Provided text Block Start

The basic issue with this criticism of Cargo is that the fact that updating dependencies can cause breakage never actually goes away. The package management tool either makes this problem easy, or it makes it hard. The approach Cargo chooses is to make "cargo update" more likely to work by allowing library authors to specify incompatibilities. This can go wrong in edge cases. But that's inherent to the problem itself. Minimum version selection only seems to work because it doesn't actually solve the problem of keeping dependencies up to date. The moment you want to do that, you're stuck with "go get -u", which is just a worse version of "SAT solving" because it doesn't know how to detect and avoid incompatibilities.
(As an aside, I don't like the term "SAT solving" for the problem of package version selection. By focusing on an implementation detail, it makes the problem seem scarier than it actually is. Register allocation is NP hard too, but nobody calls the register allocator "the SAT solver".)
If I understand right, they support multiple incompatible versions being used at once via major version upgrades.
What they aren’t supporting is incompatible dependencies being incorrectly advertised as compatible, then being worked around by other dependencies testing against those versions and explicitly marking them as incompatible, in cases where dependencies have a shared dependency with different requirements.
Instead it looks like they are trying to solve this problem outside of the dependency manager, by putting a lot of emphasis on preserving backwards compatibility within major versions being the correct Go practice (and probably also hoping that edge cases get fixed quickly in a collaborative way, since everyone is on the same system).
How well this approach will work relatively in practice seems to depend more on the behavior of library authors than any technical factor, without knowing that it seems hard to say that either is obviously superior.
I'd describe it instead as that Cargo gives you a way out if your dependencies accidentally break semver, while Go's package manager doesn't. That may be a sensible decision on Go's part, but it doesn't solve the problem of dependency incompatibility. In fact, Go explicitly doesn't solve it.
That’s fair. Of course there’s a literal way out in that the root project can override whatever it wants, but there’s no way for library authors to automatically propagate that sort of fix.
So Cargo allows independent dependencies to solve the problem of broken semver in another dependency (as long as a viable version exists), where in Go it would need to be fixed in the original dependency or the root module.
I still think which approach “solves” the problem will depend on user behavior - it’s easy to imagine forcing broken semver to be fixed at the source working better in some cases than relying on incompatible version lists being updated correctly across many libraries. But Cargo certainly provides more tools to solve the problem.
Go solves it. The way out if things break is to use `go get` instead of `go get -u`, and then upgrade selectively.
Think of `go get` as stable and `go get -u` as unstable. If you're working on unstable, then things may break and you should report bugs and/or contribute patches.
Upgrading a library dependency in your module file and committing the change is how you change stable for your library. Downstream users have their own ideas of stable that will be behind yours, until they upgrade.
By "solves it" I mean "the system provides a tool that automatically upgrades all your packages to (1) their most recent versions without (2) breaking anything". Go get, without the -u, doesn't provide (1), since it only updates to minimum versions. Go get -u doesn't reliably provide (2), since there is no way to specify incompatibilities.

Provided text Block End

◆ **Exercise A**:
Answer these about the discussion of Cargo and Go dependency management:
(i) Which Go command does one post describe as unstable?
(ii) What problem is named as also being NP hard, though nobody calls its solver "the SAT solver"?
(iii) According to the last post, why does `go get` without `-u` fail to upgrade packages to their most recent versions?
◆ **Exercise B**: Please continue the discussion of Cargo and Go dependency management, picking up after its final post.

Data excerpts Block Start

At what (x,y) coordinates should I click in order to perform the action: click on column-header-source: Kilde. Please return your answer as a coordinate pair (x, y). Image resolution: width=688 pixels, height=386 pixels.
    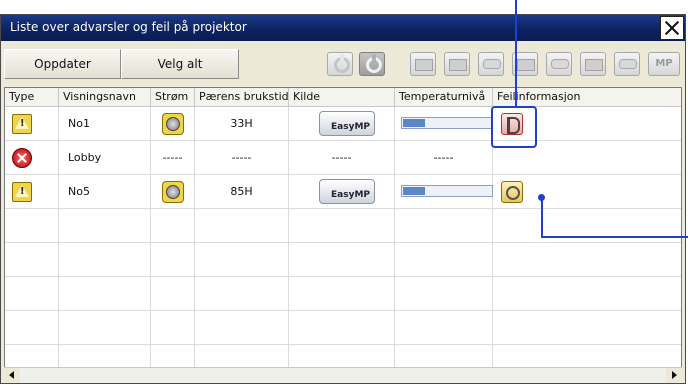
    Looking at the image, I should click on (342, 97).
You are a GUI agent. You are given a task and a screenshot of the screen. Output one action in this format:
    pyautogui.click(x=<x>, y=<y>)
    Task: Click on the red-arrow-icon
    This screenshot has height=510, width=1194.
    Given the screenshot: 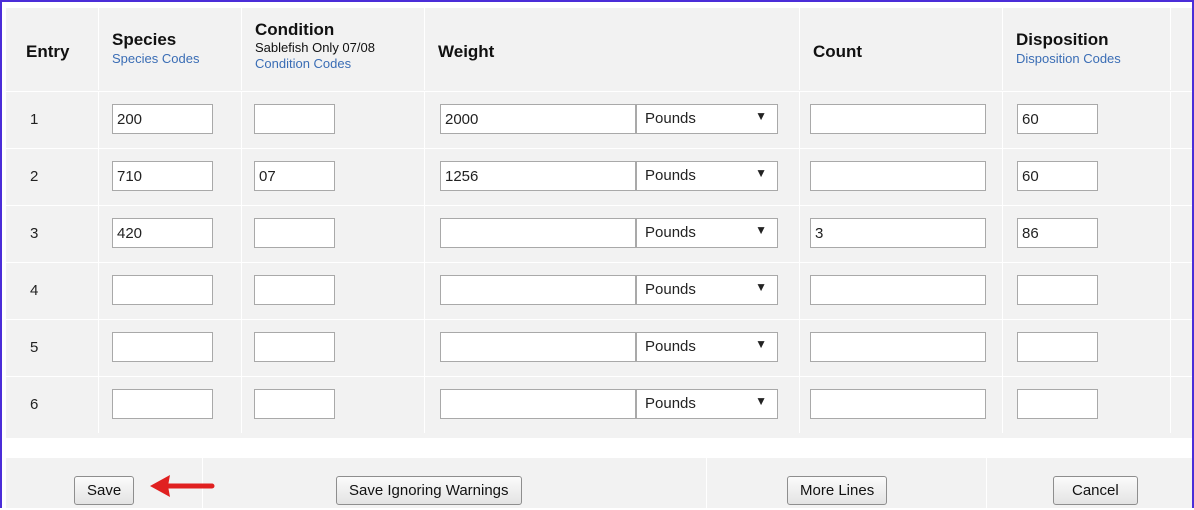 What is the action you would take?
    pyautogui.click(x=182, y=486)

Data excerpts Block End

◆ **Final answer A**:
(i) `go get -u`
(ii) Register allocation
(iii) It only updates to minimum versions.

◆ **Final answer B**:
> (As an aside, I don't like the term "SAT solving" for the problem of
package version selection. By focusing on an implementation detail, it
makes the problem seem scarier than it actually is. Register allocation
is NP hard too, but nobody calls the register allocator "the SAT
solver".)
I don't quite get your criticism here. Russ's Minimal Version Selection
algorithm is a package version selection algorithm that does not require
SAT solving. Your wording sounds like Russ wrote something like “Package
version selection is inherently SAT, so we won't do that ever!”, but he
did exactly the opposite by introducing MVS.
Maybe you meant that you don't like the term for “Cargo-like package
version selection”, but that's a completely different story.
> I don't quite get your criticism here. Russ's Minimal Version Selection algorithm is a package version selection algorithm that does not require SAT solving.
That algorithm also doesn't handle updates though, which is quite a big limitation.
I think calling it a SAT solver is appropriate here. A lot of package managers were "organically grown" i.e. they were created in response to a problem that arose. Not much thought was given to the underlying problem and in the long term users suffer with e.g. dependencies taking forever to install and strange deadlocks. Recognizing it as a SAT problem from the start means we can easily throw Z3 or similar at it instead of manually adding heuristics everytime a user files a GitHub issue. (See Bundler and other pre-2018/2017 package management tools for example) Also, it's not always a SAT problem. For npm, Java Classloaders it's just tree traversal because conflicting sub dependencies of a dependency can co-exist.
That said, the Go's team (and to a lesser extent Python's too) dropped the ball here. None of the challenges of dependency management was unknown or unsolved. Anyone who has used e.g. Maven should be more than familiar. (A 11 section blog post is indeed nice though, good for onboarding new programmers I suppose) If developer experience was considered a first class priority, this could have been solved from day 0.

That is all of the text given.